|Toumani Diabaté - all smiles for Fez|
At its peak in the 15th and 16th centuries, the Songhai Empire, based in the Sahel region and including - among many others - the territories of modern day Mali, Mauretania, Niger, Nigeria and Senegal, was one of the largest states in the history of Africa. Its rise coincided with the fall of Al Andalus. One might imagine, therefore, that a collaboration between Malian and Spanish flamenco musicians might draw a geographical and historical line from Spain down to the Niger basin, passing directly through Morocco.
The Songhai Project, a musical experiment begun in London between Malian kora maestro Toumani Diabaté and flamenco musicians from the band Ketama in 1987, is so much more than the sum of its extremely talented parts. And so much broader than a journey from North to South (or vice versa). As Toumani explained, Songhai is about "breaking down borders." In thirty years, he claimed, he has neither learned Spanish, nor have his Spanish colleagues learned French, because they don't need to; they communicate through their music.
|José Miguel Carmona|
Apparently the original members (Diabaté and the Carmona brothers) have not played together since 1987 when the two Songhai albums (released in 1988 and 1994) were recorded. But that communication is still strong and has infected the newer members of the project. Whether singing a trilingual call and response, improvising a jazzy number or jamming between the kora and Spanish guitar, the artists had a constant connection.
|The talented backing singers|
The set opened with a flamenco number, featuring José Miguel Carmona on guitar alongside a Spanish vocalist. Then the double bass of Javier Colina, a further guitar (played by Juan Carmona) and a percussionist joined the stage for a mellower, jazzier number as the vocalist also became a percussionist. The first track with the whole ensemble (adding the Malian contingent to the mix - three vocalists plus Toumani Diabaté on kora) had a distinctly Afro-Cuban beat, featuring the five beat rhythm common to the salsa and son of the Caribbean as well as to the music of their African heritage. In fact, had the vocalists not been wearing traditional Malian costume, they movements would have suggested they were the backing singers in a Cuban timba band. This Afro-Cuban heritage will be further explored by Aziz Sahmaoui on Saturday at the Jnane Sbil.

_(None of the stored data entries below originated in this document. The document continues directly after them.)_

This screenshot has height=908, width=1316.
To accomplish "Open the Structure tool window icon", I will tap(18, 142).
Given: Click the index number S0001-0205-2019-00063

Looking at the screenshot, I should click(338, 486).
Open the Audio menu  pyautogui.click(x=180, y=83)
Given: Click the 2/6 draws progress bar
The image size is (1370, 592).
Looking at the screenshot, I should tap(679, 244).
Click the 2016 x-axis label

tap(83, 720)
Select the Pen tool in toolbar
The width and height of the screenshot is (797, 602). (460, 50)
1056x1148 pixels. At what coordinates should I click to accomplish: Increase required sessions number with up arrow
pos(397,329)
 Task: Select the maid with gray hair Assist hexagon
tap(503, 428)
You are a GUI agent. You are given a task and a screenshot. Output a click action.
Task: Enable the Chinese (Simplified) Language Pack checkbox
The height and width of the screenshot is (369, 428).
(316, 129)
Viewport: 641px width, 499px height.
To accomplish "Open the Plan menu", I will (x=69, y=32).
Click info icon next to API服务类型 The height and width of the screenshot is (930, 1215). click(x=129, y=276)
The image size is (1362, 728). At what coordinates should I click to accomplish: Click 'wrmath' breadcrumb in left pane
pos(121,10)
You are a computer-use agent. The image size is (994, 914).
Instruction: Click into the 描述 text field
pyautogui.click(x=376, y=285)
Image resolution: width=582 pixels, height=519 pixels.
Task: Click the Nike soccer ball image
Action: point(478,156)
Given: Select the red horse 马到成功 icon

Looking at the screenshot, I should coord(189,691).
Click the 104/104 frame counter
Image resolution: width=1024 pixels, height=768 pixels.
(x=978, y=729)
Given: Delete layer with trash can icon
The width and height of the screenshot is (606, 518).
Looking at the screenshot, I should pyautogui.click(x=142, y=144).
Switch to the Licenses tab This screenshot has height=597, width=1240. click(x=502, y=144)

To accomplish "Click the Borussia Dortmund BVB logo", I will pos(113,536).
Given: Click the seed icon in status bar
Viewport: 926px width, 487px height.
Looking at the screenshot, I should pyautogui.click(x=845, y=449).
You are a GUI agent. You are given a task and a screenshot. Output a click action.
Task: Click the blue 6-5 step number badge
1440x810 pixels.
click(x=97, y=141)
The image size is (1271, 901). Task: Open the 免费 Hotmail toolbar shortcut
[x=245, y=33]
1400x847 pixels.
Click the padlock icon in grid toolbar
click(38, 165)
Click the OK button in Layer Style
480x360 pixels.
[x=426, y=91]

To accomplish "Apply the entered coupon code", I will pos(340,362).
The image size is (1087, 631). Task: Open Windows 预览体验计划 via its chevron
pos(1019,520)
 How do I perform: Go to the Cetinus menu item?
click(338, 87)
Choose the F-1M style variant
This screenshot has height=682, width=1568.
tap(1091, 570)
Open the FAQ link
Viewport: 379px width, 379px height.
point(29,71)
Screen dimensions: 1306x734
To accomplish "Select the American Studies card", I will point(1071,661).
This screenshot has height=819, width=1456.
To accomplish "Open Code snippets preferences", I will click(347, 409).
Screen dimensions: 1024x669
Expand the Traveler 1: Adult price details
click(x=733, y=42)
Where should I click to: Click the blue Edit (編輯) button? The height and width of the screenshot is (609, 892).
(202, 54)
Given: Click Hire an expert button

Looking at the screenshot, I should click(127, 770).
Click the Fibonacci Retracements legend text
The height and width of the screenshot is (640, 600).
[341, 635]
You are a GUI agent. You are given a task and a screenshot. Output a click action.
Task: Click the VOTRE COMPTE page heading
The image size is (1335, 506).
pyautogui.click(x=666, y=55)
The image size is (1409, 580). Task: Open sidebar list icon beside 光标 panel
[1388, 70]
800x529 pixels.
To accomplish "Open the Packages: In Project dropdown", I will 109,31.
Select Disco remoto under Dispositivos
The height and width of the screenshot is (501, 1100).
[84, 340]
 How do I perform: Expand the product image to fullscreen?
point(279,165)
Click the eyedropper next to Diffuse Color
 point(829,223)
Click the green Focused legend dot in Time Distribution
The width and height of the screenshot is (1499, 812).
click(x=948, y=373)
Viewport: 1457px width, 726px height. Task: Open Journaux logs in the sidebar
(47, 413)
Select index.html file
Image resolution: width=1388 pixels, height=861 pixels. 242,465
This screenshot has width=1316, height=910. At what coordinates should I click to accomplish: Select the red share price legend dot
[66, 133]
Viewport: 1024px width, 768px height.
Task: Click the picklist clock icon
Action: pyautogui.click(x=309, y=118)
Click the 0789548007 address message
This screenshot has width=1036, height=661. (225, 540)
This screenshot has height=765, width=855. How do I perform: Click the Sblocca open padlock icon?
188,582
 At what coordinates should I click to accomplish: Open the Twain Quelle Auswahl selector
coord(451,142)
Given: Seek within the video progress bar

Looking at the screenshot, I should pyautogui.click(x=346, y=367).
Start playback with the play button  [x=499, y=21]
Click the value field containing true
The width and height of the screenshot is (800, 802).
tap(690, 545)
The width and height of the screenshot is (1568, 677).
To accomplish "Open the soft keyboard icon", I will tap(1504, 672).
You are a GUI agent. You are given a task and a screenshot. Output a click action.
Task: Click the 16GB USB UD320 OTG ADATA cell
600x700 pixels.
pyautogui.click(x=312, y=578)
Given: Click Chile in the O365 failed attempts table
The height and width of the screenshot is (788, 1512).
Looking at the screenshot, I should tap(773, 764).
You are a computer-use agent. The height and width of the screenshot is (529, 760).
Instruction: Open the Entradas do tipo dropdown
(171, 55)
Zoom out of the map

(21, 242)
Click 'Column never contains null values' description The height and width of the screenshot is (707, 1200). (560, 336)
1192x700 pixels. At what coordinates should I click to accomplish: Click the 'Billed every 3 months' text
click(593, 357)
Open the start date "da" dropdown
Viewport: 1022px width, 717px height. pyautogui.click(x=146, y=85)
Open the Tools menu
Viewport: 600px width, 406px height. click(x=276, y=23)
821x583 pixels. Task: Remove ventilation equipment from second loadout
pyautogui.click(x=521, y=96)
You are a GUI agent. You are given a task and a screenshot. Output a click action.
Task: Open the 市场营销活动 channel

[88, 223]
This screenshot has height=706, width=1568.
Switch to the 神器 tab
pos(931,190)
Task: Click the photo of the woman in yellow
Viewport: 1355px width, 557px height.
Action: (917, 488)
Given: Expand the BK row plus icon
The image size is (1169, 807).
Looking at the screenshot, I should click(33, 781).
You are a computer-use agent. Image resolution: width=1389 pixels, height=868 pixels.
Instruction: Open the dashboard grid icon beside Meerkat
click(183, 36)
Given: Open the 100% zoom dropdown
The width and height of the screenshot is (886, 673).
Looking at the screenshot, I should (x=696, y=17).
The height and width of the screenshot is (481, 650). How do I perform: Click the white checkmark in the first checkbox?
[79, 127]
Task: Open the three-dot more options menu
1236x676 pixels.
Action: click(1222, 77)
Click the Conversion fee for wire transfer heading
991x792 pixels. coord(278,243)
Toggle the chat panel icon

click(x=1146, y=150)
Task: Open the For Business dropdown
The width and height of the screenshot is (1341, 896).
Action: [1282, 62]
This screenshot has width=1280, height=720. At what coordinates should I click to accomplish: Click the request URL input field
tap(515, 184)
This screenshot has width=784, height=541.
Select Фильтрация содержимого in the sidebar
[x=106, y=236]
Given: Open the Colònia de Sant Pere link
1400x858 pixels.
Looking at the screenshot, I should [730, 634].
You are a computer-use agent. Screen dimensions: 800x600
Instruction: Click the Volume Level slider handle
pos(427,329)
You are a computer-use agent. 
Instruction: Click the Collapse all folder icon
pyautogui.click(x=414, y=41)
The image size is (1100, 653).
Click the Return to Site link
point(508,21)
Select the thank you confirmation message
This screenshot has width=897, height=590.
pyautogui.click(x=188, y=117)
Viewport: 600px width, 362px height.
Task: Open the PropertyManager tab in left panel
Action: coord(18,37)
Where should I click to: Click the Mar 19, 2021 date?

At Bab Makina tonight, this was only the first inkling that we were in for a real adventure which would take us not only from the Iberian Peninsula down through North Africa through the Sahara, but also over the Atlantic and back again. We were treated to a bluesy track reminiscent of the desert blues of Tinariwen, pieces where the tinkling kora shone out like a waterfall, while in others the flamenco guitar was centre stage.
|Javier Colina - his double bass produced the sound of a guembri|
In another still, Diabaté and Carmona had a battle, kora vs. guitar, the tempo increasing in pace until neither could pluck any faster. A slower ballad, Diabaté told us, was a tribute to the Fes audience, as it had been written by none other than Ahmad al-Tijani. If most of the audience had missed that reference, they could not ignore the first piece of the encore, as Colina turned his double bass into a guembri to play a popular gnaoua song. After that, the audience was on their feet for the final flamenco/salsa crossover number and the band left the stage to shouts of "otra" and "encore".